Oil your chain with lightweight car motor oil. Shift into your highest gear and oil the chain where it bends across the smallest rear sprocket. This will put the oil INTO the chain. Anywhere else will simply put the oil on top of the chain where it will immediately come off onto your pants. Have your bike tipped towards you so that you don't oil the tire.

Middleweight tires are from 1.5 through 1.8 sizes:
These are known to have problems pacing a high speed. They are for only one purpose and that is gravel roads (slow loaded touring). They aren't large enough to "float" over road bumps, so there is no speed advantage from smooth rolling. They aren't small enough to rise the majority of their tread above the surface like a road bike tire, thus gaining an advantage through small contact. In fact, there is no advantage to middleweight tires. Middleweight slick tires are even worse than knobbies because 100% of the soft, gummy rubber is making contact with the road.

So, I would state that if your chain isn't binding over the rear sprocket and if your front chainring has more than 50 teeth, then the cause of slowness is the tire.

Most troublesome is the front tire. Middleweight and larger tires need far less air in the front tire if you have an upright riding position. You can get tire speed from flexability (touring application: you will be struck by a bump, so make it a soft bump) or from minimal contact patch (Road application: you will be struck by a bump, so make it a small bump).
It is also completely acceptable to run unmatched tires. This can be tire size or inflation.
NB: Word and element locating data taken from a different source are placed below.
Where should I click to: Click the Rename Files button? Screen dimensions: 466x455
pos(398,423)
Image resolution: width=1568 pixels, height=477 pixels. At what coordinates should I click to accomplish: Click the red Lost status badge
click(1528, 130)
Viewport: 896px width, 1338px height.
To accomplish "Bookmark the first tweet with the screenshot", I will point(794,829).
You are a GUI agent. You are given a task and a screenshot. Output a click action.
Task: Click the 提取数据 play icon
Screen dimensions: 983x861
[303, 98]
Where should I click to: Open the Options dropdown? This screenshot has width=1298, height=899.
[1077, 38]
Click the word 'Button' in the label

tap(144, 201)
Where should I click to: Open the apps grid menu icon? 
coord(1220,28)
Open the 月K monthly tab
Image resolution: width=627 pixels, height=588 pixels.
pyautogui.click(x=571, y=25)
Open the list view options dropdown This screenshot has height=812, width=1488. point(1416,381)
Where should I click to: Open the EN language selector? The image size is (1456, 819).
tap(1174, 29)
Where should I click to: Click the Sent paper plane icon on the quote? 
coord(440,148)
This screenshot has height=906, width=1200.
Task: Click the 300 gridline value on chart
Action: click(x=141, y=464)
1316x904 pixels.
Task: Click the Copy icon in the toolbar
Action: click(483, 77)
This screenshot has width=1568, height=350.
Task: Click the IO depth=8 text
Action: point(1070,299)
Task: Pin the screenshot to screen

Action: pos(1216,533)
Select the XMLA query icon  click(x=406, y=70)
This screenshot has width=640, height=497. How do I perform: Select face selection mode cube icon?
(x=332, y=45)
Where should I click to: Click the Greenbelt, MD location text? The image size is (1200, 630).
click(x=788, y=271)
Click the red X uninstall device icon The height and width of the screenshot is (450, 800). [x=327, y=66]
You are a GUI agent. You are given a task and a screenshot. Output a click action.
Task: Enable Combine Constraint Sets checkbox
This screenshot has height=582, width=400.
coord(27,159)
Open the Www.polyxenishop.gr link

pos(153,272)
Try 40 pounds of air in that front tire, and certainly no more than 50 unless you have drop handlebars.
If the tire gets even slower, replace it with something that is not so sticky (gummy, "slick" rubber=slow).


Try a 1.0 (if you have small rims) or 1.25 - 1.3 (MTB rims) racing tire (tread has almost no effect) on the back wheel. Since it isn't responsible for steering, there's no safety problem with a small back tire.


It is certainly not the wheel size that affects bike speed. Recumbents fly past on little 24" wheels.

I'm currently testing out the Tom Ritchey 1.4 to see if it can do both touring and road well or if it does neither job well just like the 1.5 through 1.8 sizes.

I've been experimenting with tire sizes for a while now.
1.9 and higher sizes with relatively smooth tread (smooth to the touch with visable tread) are like riding velvet tires over glass. These are Schwinn Typhoon and Schwable Big Apple beach cruiser tires. While a tiny bit more effort to pace in the 20 MPH range, the very hard (hard rubber, not sticky!) tread, 3/4" contact point and flexability makes for a fast ride with zero bumps. Offroad is equally pleasant. The problem? These (with 40 front, 60 rear) make the bike impossible to sit on at the stoplight.

Above all avoid non knobby "running stripe" tires. While a bald or slightly smoother center makes knobbies fly (because they're still flexable), the technology does not work for high inflation road tires. Without tread, the tire cannot compress over the minute road bumps and the result is like riding with the brakes on. A new technology, "reversed tread" supposedly addresses this issue, but I haven't purchased any to test them.

Yeah, there's a lot of guesswork on the tires, and I haven't found out why the middle ranges don't work well. But, those are made for loaded touring and they do not pace well.